The Definition of Insanity

Eight years ago, liberals cheered as the Obama administration deposed an autocrat in Libya. The result was mayhem and chaos — and now they want to do the same in Venezuela.

President Trump Speaks To Venezuelan Community In Miami At Florida International University

Juan Guaido, who Donald Trump recognized as the president of Venezuela, speaks via a telecast to a crowd as they await the arrival of Trump to a rally at Florida International University on February 18, 2019 in Miami, Florida.Joe Raedle / Getty


This past Sunday, much of the US public probably learned for the first time that their government had troops in Libya, as the military announced it was temporarily pulling them out.
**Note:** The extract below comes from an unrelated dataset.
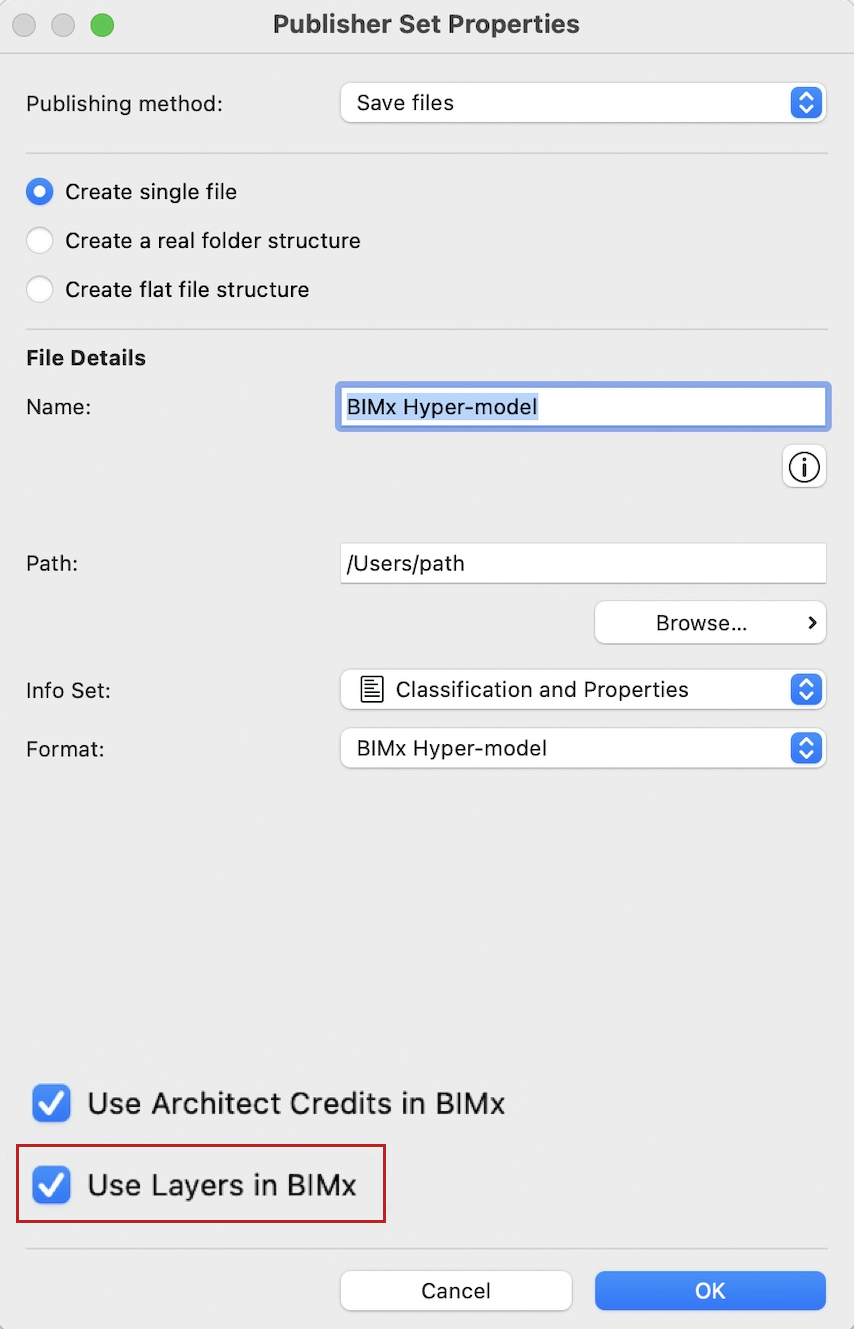
Task: Close the Publisher Set Properties dialog
Action: 25,25
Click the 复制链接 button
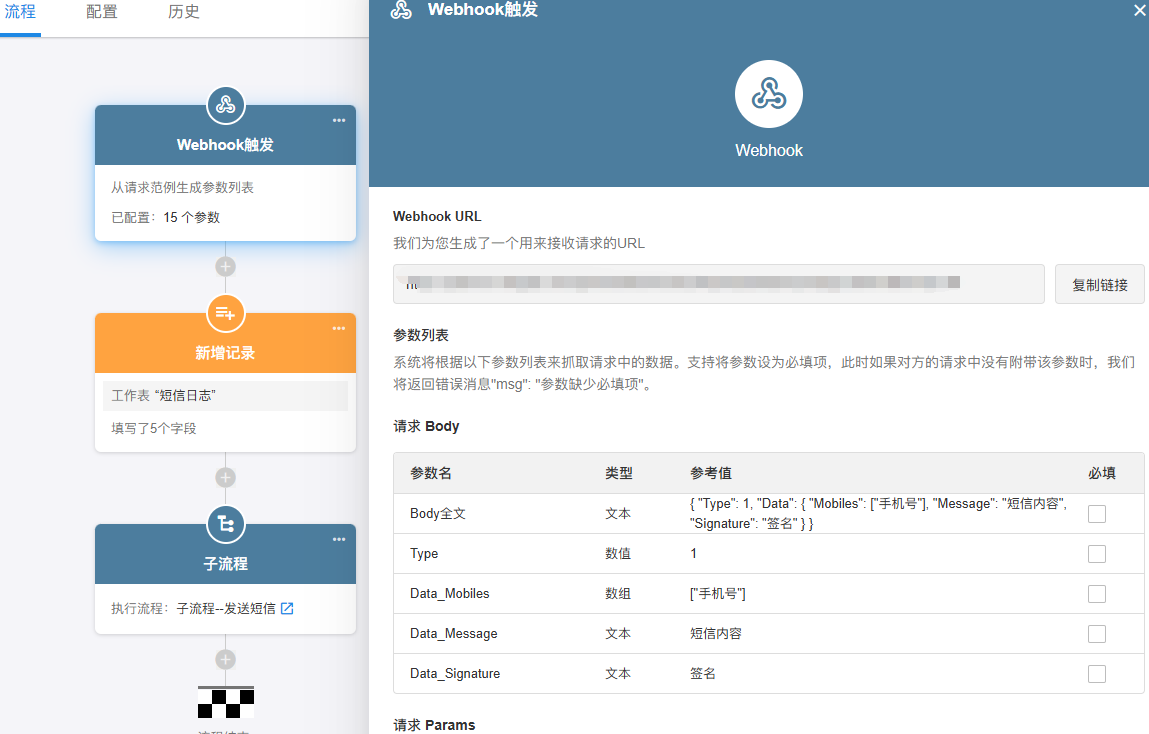This screenshot has width=1149, height=734. pos(1100,285)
The US was withdrawing troops due to the advance of forces led by a rebel general aligned with the country’s rival government in the east, causing a spike in violence south of Tripoli.

For many, the news will also be a reminder that US intervention and regime change in foreign lands rarely have a pat, happy ending. For a time, Obama’s illegal Libyan adventure, launched and maintained through 2011 without congressional authorization and later reprised through some highly dubious legal reasoning, was considered a poster child for Obama’s concept of “smart power,” a case study of regime change done right. Since then, nearly every major piece of news out of the country — from the way it became a launching pad for extremist violence elsewhere in the region to the emergence of slave markets in the country to its status as a safe haven for ISIL — seemed to serve as yet another lesson why toppling a foreign government almost never does more good than harm.

The worst part is, many of those who cheered on or even orchestrated that disaster don’t appear to have learned that lesson — at least not if their stances on Venezuela are anything to go by.